Father Bernabe Cobo - Inca Religion and Customs - The magic of the stonemasons

Identifier

011743

Type of Spiritual Experience

Background

 

I think they had a bit of help..................

A description of the experience

Father Bernabe Cobo - Inca Religion and Customs [translated by Roland Hamilton]

…….. the walls were made partly of stone blocks and ashlars and partly of stones worked only on the face, with the edges also worked, though not perfectly even and straight. Second, in the parts of the walls that are still standing, stones made into blocks are seen so big that some of them are up to twelve, fifteen, and more feet in diameter. This clearly shows how very strong the people would have to be in order to carry them and place them where they are.

In the third place, though these stones are of such extraordinary large size, they are very skillfully and elegantly worked, and so carefully fitted together one on top of the other without mortar, that the joints are hardly visible.
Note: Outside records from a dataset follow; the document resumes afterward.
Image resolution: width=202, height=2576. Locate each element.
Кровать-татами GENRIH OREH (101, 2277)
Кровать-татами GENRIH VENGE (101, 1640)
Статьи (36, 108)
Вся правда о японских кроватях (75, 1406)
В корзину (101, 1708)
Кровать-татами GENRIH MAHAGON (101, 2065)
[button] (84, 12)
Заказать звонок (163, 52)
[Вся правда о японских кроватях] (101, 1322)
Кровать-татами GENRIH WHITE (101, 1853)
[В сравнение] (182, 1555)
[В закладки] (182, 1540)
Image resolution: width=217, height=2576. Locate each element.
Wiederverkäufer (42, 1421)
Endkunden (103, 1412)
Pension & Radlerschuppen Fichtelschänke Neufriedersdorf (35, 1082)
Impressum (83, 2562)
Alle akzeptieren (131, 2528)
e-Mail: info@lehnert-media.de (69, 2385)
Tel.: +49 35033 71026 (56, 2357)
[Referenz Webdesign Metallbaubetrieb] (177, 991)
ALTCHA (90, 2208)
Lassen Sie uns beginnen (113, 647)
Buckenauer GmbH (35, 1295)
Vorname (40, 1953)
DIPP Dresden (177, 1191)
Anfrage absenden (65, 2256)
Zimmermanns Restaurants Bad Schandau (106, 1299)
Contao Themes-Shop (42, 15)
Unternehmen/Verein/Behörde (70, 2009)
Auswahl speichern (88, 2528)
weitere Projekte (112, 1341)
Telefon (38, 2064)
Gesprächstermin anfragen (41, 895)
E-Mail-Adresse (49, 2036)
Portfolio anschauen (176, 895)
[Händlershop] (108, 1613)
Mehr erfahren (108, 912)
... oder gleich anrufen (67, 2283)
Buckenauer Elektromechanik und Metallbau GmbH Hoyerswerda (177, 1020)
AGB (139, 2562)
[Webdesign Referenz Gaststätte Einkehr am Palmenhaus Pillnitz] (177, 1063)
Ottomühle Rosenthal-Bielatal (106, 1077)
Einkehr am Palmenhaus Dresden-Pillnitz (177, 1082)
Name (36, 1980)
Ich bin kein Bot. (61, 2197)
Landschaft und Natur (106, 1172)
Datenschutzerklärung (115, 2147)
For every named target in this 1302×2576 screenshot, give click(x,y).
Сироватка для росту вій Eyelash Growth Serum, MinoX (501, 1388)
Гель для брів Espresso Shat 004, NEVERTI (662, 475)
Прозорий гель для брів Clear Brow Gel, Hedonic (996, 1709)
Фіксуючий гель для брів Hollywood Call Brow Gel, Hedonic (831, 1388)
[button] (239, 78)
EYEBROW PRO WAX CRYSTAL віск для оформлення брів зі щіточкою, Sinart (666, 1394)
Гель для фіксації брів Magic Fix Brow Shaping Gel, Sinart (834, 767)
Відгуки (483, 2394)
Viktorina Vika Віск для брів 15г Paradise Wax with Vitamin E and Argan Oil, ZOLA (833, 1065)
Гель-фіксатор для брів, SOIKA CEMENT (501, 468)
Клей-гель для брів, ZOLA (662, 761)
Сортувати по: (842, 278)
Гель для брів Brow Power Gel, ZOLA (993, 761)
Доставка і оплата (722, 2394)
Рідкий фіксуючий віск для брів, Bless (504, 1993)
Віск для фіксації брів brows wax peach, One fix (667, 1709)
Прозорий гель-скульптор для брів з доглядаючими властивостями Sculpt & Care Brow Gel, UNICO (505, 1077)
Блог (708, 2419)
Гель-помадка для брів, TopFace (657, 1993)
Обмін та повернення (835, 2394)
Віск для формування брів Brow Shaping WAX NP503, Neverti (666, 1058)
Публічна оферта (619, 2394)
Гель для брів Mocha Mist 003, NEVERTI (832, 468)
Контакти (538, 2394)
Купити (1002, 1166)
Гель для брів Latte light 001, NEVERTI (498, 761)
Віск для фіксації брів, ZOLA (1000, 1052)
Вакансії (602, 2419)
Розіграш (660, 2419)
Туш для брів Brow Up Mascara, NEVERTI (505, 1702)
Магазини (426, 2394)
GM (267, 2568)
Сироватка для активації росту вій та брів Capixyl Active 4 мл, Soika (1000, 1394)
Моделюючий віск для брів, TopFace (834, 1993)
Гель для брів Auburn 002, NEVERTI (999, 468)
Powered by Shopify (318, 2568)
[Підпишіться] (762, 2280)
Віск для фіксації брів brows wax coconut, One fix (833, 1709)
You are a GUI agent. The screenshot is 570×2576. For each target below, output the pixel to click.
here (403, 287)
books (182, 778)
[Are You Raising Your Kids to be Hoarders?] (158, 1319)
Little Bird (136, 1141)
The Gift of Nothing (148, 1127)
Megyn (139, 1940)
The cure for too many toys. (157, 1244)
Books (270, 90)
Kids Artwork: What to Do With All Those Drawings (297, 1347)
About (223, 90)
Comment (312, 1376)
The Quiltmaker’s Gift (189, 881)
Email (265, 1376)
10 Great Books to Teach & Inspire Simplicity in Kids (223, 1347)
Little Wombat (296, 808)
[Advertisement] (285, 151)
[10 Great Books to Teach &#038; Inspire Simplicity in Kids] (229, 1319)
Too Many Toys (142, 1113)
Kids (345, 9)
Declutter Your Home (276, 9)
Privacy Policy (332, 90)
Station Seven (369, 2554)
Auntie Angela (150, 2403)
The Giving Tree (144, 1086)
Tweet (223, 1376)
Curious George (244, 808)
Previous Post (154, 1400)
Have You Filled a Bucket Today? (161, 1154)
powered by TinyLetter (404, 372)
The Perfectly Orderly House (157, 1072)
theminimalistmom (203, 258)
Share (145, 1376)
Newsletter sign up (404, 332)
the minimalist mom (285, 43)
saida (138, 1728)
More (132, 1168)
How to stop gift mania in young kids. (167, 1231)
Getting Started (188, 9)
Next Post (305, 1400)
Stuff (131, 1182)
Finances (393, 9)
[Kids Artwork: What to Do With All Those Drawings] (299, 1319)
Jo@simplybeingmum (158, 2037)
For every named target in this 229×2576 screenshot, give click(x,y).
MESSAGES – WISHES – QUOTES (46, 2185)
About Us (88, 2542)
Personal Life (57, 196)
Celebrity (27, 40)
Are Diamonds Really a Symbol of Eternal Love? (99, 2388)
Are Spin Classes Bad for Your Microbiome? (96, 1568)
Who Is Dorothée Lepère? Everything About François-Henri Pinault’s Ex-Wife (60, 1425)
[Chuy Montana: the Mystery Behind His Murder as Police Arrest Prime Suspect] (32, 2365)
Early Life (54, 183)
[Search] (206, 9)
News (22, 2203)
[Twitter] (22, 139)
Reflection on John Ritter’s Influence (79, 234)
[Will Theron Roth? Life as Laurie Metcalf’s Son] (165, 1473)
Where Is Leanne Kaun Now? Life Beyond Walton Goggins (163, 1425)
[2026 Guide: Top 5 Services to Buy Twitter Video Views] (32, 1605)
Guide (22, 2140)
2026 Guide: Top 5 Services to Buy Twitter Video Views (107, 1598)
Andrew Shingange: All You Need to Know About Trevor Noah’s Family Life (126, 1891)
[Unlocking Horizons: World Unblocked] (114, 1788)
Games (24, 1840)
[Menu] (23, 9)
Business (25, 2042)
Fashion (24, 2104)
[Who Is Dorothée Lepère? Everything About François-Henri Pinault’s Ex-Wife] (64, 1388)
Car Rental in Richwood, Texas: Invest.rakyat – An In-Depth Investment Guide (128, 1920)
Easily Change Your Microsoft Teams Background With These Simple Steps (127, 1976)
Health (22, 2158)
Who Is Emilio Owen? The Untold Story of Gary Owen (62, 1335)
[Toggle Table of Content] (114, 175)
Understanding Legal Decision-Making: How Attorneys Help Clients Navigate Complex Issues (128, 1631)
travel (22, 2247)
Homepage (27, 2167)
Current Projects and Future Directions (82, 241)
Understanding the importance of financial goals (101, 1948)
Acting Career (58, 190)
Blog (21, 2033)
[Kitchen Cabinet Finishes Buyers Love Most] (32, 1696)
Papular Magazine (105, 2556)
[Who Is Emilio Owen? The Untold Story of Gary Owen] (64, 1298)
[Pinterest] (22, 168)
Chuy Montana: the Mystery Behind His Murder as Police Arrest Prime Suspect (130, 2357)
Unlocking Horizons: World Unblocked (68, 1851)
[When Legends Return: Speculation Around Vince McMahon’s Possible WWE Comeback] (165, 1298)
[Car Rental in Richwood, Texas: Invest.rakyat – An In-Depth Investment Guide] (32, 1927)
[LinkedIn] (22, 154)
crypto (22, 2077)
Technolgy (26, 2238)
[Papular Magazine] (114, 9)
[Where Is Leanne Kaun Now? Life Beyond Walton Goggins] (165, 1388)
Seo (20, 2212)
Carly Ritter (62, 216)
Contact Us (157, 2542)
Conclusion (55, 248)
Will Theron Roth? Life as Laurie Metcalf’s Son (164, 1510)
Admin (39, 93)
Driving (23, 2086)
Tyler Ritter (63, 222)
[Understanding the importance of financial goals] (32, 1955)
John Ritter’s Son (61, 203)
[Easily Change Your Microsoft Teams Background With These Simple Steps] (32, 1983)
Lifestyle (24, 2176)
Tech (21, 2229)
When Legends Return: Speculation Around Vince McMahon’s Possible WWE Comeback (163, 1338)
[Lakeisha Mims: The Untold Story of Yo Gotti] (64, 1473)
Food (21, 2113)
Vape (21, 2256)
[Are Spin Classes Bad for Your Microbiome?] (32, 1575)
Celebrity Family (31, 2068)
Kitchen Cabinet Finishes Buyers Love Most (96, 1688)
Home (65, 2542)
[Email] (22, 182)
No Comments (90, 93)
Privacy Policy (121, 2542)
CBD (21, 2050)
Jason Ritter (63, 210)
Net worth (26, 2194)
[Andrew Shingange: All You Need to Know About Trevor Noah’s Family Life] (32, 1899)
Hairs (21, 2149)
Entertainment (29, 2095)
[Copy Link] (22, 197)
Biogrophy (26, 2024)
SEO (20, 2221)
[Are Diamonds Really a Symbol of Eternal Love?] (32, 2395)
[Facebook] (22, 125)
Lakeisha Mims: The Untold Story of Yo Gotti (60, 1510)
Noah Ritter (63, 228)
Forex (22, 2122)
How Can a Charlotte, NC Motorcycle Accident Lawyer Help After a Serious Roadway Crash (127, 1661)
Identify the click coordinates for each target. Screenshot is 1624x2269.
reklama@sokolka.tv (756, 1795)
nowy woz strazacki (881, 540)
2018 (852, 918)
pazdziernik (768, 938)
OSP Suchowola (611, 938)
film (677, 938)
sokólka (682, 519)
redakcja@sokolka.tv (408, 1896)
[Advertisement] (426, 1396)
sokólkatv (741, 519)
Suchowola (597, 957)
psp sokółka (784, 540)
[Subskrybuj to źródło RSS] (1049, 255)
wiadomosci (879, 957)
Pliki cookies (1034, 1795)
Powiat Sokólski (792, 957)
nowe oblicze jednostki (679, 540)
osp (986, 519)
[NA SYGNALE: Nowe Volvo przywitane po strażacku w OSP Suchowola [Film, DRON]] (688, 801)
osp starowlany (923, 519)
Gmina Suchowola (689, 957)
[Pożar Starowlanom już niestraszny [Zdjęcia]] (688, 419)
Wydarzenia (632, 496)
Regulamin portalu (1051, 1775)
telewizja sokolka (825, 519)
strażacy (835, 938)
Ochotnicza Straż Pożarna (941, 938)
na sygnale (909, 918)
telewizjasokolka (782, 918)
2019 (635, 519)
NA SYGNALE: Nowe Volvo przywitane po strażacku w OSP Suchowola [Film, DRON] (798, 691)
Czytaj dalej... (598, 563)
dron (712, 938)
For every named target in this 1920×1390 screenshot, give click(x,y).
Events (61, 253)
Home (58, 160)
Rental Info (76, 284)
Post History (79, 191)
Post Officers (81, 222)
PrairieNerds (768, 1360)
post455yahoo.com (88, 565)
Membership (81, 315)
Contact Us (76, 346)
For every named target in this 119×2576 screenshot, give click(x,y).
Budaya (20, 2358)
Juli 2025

Starting with the walls of irregular stones, even though they seem to be the coarsest, in my opinion, they were much more difficult to make than the ones of ashlar blocks. Except for the face, which they worked as well as the ashlars, the irregular stones were not cut even, and since it was necessary to fit them together so perfectly, it is easy to appreciate the work that it would take to make them fit the way we see them.

Some of them are big and others little, and all of them of different forms and shapes; they are fitted together just as perfectly as the ashlar stonework. Thus, if the bottom stone has some bulge or peak, the stone placed on top has a space made in it that fits exactly into the other, and some of these stones have many jagged edges all around, and the stones that sit next to them are cut to fit perfectly. This work certainly is very hard and tedious. In order to fit the stones together, it was necessary to put them in place and remove them many times to check them, and since the stones are very big as we see, it is easy to understand what a lot of people and suffering were required.

The majority of these stones were flat and straight, set vertical, although some were a little inclined inward.

The walls and ramparts of ashlar blocks were more common than those of irregular stones, and generally they were built straight, with uniform-sized stones from the ground up to the top, fitting them together one on top of the other so perfectly that in some buildings not even a pin will fit into the joint. Apart from these straight walls, which, though ordinary among them, were as well made as our very finest, they made others with higher workman-ship. One example is an entire section of a wall that still remains in the city of Cuzco, in the Convent of Santa Catalina. These walls were not made vertical, but slightly inclined inward. The stones are perfectly squared, but in such a way that they come to have the same shape and workmanship as a stone for a ring of the sort that jewelers call "faceted." The stones have two sets of faces and corners, so that a groove is formed between the lesser faces of the fitted stones, separating the faces in relief.

Another skillfully made feature of this work is that all of the stones are not of the same size, but the stones of each course are uniform in size, and the stones are progressively smaller as they get higher. Thus the stones of the second course are smaller than those of the first, and the stones of the third course are also smaller than those of the second, and in this way the size of the stones diminishes proportionately as the wall becomes higher. Thus the above-mentioned wall of the structure, which remains standing to this day, has a lower course of ashlar blocks of more than one cubit in diameter, while the stones of the upper course are the size of azulejos [ornamental tile]. This wall is two or three estados high. It is the most skillfully made of all the Inca structures that I have seen.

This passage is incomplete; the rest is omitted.